Keep the Lights On is a haunting, realistic account of a ten-year relationship splintered by drugs. Semi-autobiographical, Director and Co-Writer Ira Sachs (who penned the screenplay with Mauricio Zacharias) did an excellent job portraying addiction – emotional and physical – in this love story.
Erik (Thure Lindhardt) plays a Danish documentary filmmaker who is post-break-up and calls sex phone lines (like today’s Craigslist Casual Encounters) to find potential, informal sex partners, which is how he meets Paul (Zachary Booth). Though Erik continues to see various men, Paul becomes a constant in Erik’s life. Unlike Erik, Paul has a consistent office job, working as a lawyer at a publishing house. He also uses crack but masks his addiction to it for quite some time. Their relationship escalates and soon they move in together. Paul starts to disappear on weekends and no-showing for work, which prompts Erik to intervene and Paul to reluctantly agree to go to rehab.
Paul returns, sober, then relapses when Erik is away winning an award for his documentary at the Berlin Film Festival. Paul goes missing for days, then weeks. Erik finally finds him, high, in a pricy hotel room, the alcohol and drugs back. Paul tells Erik he should leave, but he insists on staying – even while Paul has sex with another man, calling out Erik’s name in the process. I think the most heartbreaking scene of the film is when Erik holds Paul’s hand during this. You see the addiction at its worst, but Erik’s love at its best.
Lindhardt’s acting is top-notch; even when he is not saying a word, his face expresses so much. Homosexual or not, you find yourself relating to Erik’s care and concern for Paul. You feel Erik’s wanting to help him, but also his confusion over it. Part of you wants to tell him to walk away, as he has become more like Paul’s sponsor than soulmate, though the other part of you wants him to stick it out. We’ve all been in those relationships, drug addictions-no drug addictions, where we know we should leave, we wrestle with the idea time and time again, but we can’t.
In the end, Erik learns that he must lose Paul to find himself.

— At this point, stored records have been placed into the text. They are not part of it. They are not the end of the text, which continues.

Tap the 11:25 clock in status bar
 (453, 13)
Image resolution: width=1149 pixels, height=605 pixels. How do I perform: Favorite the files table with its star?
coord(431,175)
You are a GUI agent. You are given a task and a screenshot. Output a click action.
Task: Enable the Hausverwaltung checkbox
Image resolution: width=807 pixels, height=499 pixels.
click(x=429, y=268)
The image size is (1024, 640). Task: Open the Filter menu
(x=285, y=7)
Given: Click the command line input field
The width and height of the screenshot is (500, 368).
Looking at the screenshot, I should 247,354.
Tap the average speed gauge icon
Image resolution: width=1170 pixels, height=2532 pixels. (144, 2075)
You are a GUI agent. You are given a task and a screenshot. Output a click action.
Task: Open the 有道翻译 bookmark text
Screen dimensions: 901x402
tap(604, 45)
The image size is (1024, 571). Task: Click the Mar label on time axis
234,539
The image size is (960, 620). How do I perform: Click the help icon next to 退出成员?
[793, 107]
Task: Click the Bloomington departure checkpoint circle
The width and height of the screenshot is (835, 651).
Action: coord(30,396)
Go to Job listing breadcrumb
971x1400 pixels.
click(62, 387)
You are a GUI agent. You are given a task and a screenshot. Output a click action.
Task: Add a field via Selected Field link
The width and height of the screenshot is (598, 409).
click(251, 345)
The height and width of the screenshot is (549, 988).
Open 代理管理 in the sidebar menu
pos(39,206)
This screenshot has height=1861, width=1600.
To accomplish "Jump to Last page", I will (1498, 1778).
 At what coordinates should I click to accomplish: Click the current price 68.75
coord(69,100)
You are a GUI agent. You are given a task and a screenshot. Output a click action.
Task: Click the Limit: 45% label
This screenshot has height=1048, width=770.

Booth is pretty believable as Paul, yet when compared to Lindhardt, his acting does not quite seem up to par; at times, I found I did not feel as bad for Paul as I wanted to or should have given his grave situation. Perhaps this is more a reflection of the written character versus the acting itself. Maybe we are not supposed to be in Paul’s head as much as we are drawn to Erik’s. I just know I wanted to like Paul more and get to know him better.
Though the film is beautifully shot by Thimios Bakatakis, note that it is not for those with sensitive eyes; there is a lot of nudity. A lot. Granted, they are well-done, artistic scenes, yet I had no idea going in that there would be so many.
The music, by Arthur Russell, especially the cello, makes non-dialogue moments even more gripping. This, coupled with the landscape of New York, makes for a perfect ambience.
All in all, I would recommend Keep the Lights On as an honest, raw story about two men struggling to stay together and the love that eventually tears them apart.